More than 500 fire pits dot the Southern California coast to be used by beachgoers year-round, free of charge. For many, spending the day in the water and starting a bonfire in the fire pits at night are a cheap and almost traditional way to spend summer—and definitely not something they are ready to give up anytime soon.

Last month, however, the Southern Coast Air Quality Management District (SCAQMD) regulators suggested the removal or relocation of many fire pits down the Southern California coast. They claim that small particle pollution, which come from the bonfires pose a serious health risk to the residents of the beachfront houses on the coast. A study conducted has shown that the pollution from one fire pit alone is comparable to standing next to three diesel-run vehicles. Since more than one fire pit is located on each given beach—with Huntington Beach boasting over 500 fire pits on its shores—the accumulation of the small particle pollution has made beachfront residents and air regulators worried for their health. Additionally, as they are now, most of the fire pits are too close to the homes of residents; the buffer zone is less than 700 feet, especially in beaches like Newport.

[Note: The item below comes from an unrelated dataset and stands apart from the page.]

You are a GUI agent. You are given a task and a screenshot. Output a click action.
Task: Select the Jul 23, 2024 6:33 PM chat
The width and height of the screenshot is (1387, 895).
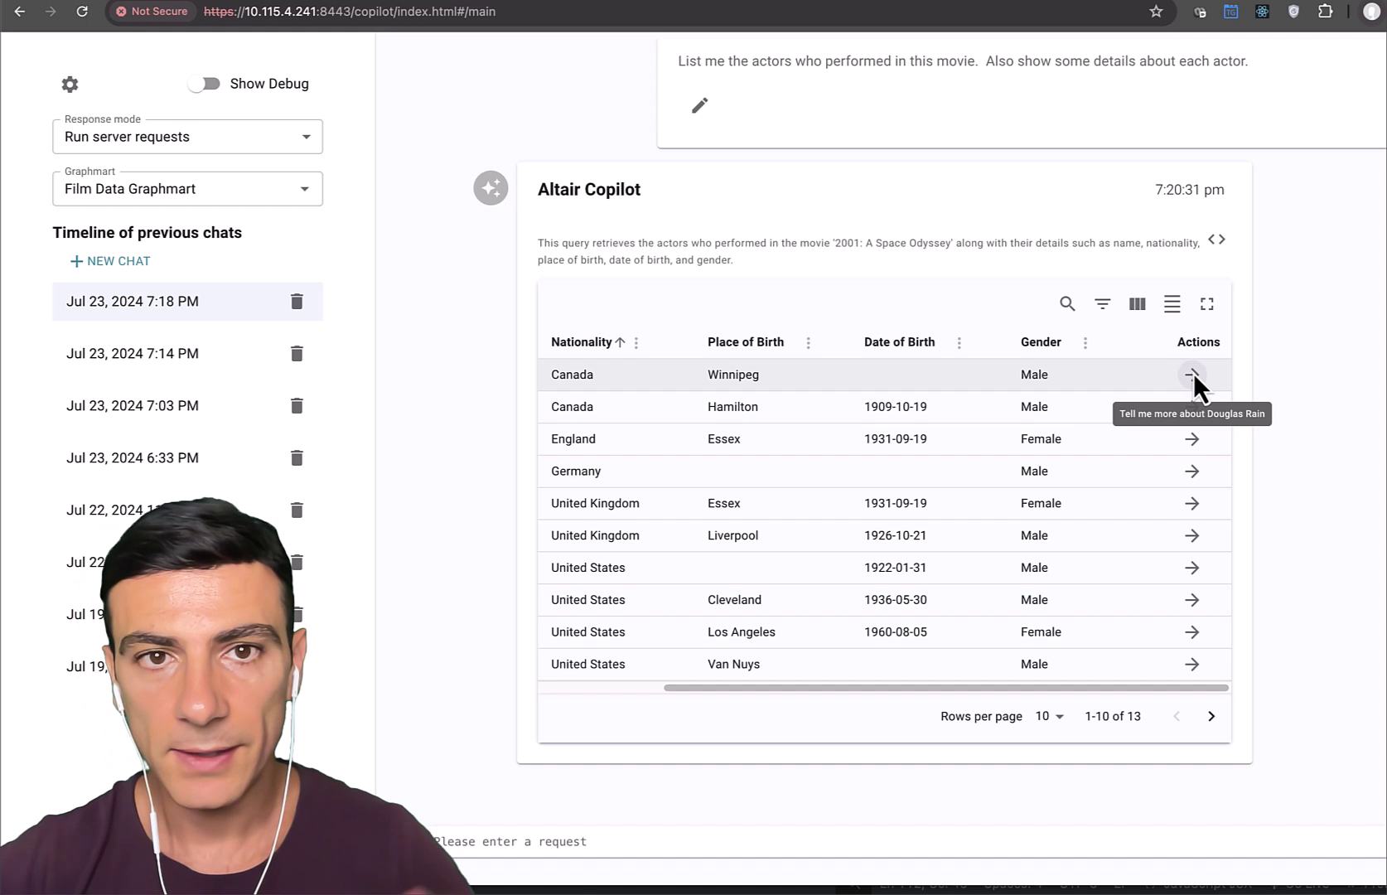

The air district proposed that new regulations be imposed on the fire rings. Studies supported by the air quality regulators found that over 700 feet away, the particle pollution becomes more distributed and scattered than when they are closer. This led to the proposal that fire pits must be at least 700 feet away from any residences, unless they are spaced out 100 feet apart. The new proposal will also let each city decide on their own whether or not to ban beach fires. This new proposal would mean the elimination or relocation of many fire pits; in the case of Newport Beach, the new proposal would mean the elimination of all of its more than 60 available fire pits.

With growing bans and regulations already placed on many different beaches–such as the banning of smoking in most beaches, the inability to use frisbees when the beach is crowded, and the ban of alcohol in San Diego–many are outraged by the new proposal and argue that this is just another trick of wealthy beachfront residents to take people away from their beaches. After all, the beach fires have been free from air regulations from many decades; starting now after so long seems somewhat arbitrary.

During a hearing held July 12, the California Coastal Commission questioned whether the new proposal was really needed. They have not seen an actual study conducted to test whether the less concentrated pollution that a 700-feet buffer zone actually reduces the health risk for residents. The regional air quality regulators have been monitoring the effects of the proposed new buffer zone, until the proposed new laws went under review during the hearing.

At the conclusion of the hearing, a 7-6 vote approved the proposed rules, effective beginning March 1, 2014. Although the SCAQMD has made a decision, and the new regulations will mostly only affect Newport Beach, many will most likely continue to fight for their traditions. The hearts of many are set on keeping the fire rings and they feel that air quality regulators might be better off focusing their efforts on fixing other, bigger pollution contributors.